Lately, I’ve been watching a lot of movies. There is probably no genre I do not enjoy, as long as the movie is good. I like classical films and period pieces, many of them British, where the only firearms are hunting pieces, but I also watch action films in which fast car chases, explosions, and machine gun fire are the order of the day. I avoid those which fail to rise above the violence, that feed only fantasies of rage and revenge. I can’t relate to them. But many have heroes, sometimes anti-hero heroes, who engage in a mission, wrestle with inner demons as well as diabolic villains, and save not only the world, but their own souls. Stories of any kind get me to thinking. Here are some of my observations.
WHY ARE THE BAD GUYS SUCH POOR SHOTS?
This puzzles me. Our hero, armed with only a hand gun (which in reality would have limited range and accuracy) can pick off the bad guys 100 feet away while literally running to save the heroine, or his own life, or both. At the same time, the bad guys are spraying the atmosphere with automatic weapons, and not one bullet hits our hero. Or our heroine, unless it is written into the script that she is to die in order to deepen his distress.
Come on, now.
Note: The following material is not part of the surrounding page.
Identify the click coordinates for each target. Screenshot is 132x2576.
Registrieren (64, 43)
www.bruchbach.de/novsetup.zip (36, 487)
I can do more damage with a water hose.
The only explanation I can find for this phenomenon (besides its being written into the script) is that heroes wear invisible armor, an aura of protection, which evil cannot penetrate (unless it’s written into the script). The bad guys, of course, have no such armor, with the exception of the arch villain whose life must be spared for a sequel. So they are doomed to die like flies.
Actually, that is a poor metaphor. Have you ever tried to kill a fly?
I WANT ONE OF THOSE SUITCASES
Have you paid attention to suitcases in movies?
I used to marvel at how my then-teenage daughter would pack more bags for an overnight visit than I require for a week’s vacation. Then I watched an old movie about a group of people gathering for a weekend at a haunted house. One comely young lady arrived carrying only her modest purse and a suitcase that would barely hold a teenager’s cosmetics. I couldn’t believe she came so poorly prepared.
This week I watched “White Christmas”. The heroines are a pair of sisters who perform a song and dance act, traveling by train up and down the eastern seaboard. Early in the movie, they are threatened with arrest due to a landlord dispute. The heroes help them escape through a back window. When they pass three or four suitcases through the window and place them in a taxi, the inattentive viewer might imagine that was a lot of luggage. But stop and think. This took place in the early 50’s. These stylish gals wore crinolines that occupied a square yard of floor space each. The girls also had their costumes, which included headpieces with large feather plumes. Plus their clothing.
Edith Head had a hey-day designing costumes for this movie. Every time the girls stepped in front of the camera, they sported new outfits. Sure, they borrowed each other’s dresses, but half a boxcar would be needed to haul all the clothing the movie displayed.
One sister decides to go off on her own. She is seen at the train station with a single suitcase barely large enough to hold her spare crinoline. In succeeding scenes, she again changes clothes every time the camera man takes a break. If she had successfully crammed all she owned into that one bag, she would not be able to lift it. In those days, luggage did not come with rollers.
It must be magic. Something like Dr. Who’s Tardis, roomier inside than it appears, and all that weight dissipating into something ethereal that a skinny young actress can pick up and carry. As I pack for a week’s getaway, I’m thinking, “I wish I had one of those suitcases.”
MAN ON THE ROOF OF A TRAIN
Not long ago, I watched “The Great Train Robbery” starring Sean Connery, a movie well worth watching. It was released in 1979 when he was still young (well, 49) and special effects were still in their infancy. This was long before 007 began jumping out of perfectly good airplanes to ski down mountain sides so he could tangle with bad guys.
The story takes place in 1854 and our hero is a train robber. The most exciting scene, showing Sean Connery walking on the roof of the moving train, takes several tense minutes. The train is pulled by a steam locomotive spewing smoke. Our hero climbs from his passenger car onto the roof and tries to walk on the jolting, swaying cars, jumping from one to another to get to the back of the train where the loot is stashed. What made it most thrilling is that it is Sir Sean himself, not a stunt man, on the roof of that train.
As I watched the movie, I was struck by how this simple stunt, without the aide of CGI, equaled the more sophisticated antics we have become accustomed to. Actually, it more than equals them. I found it more thrilling because, although staged, it was real.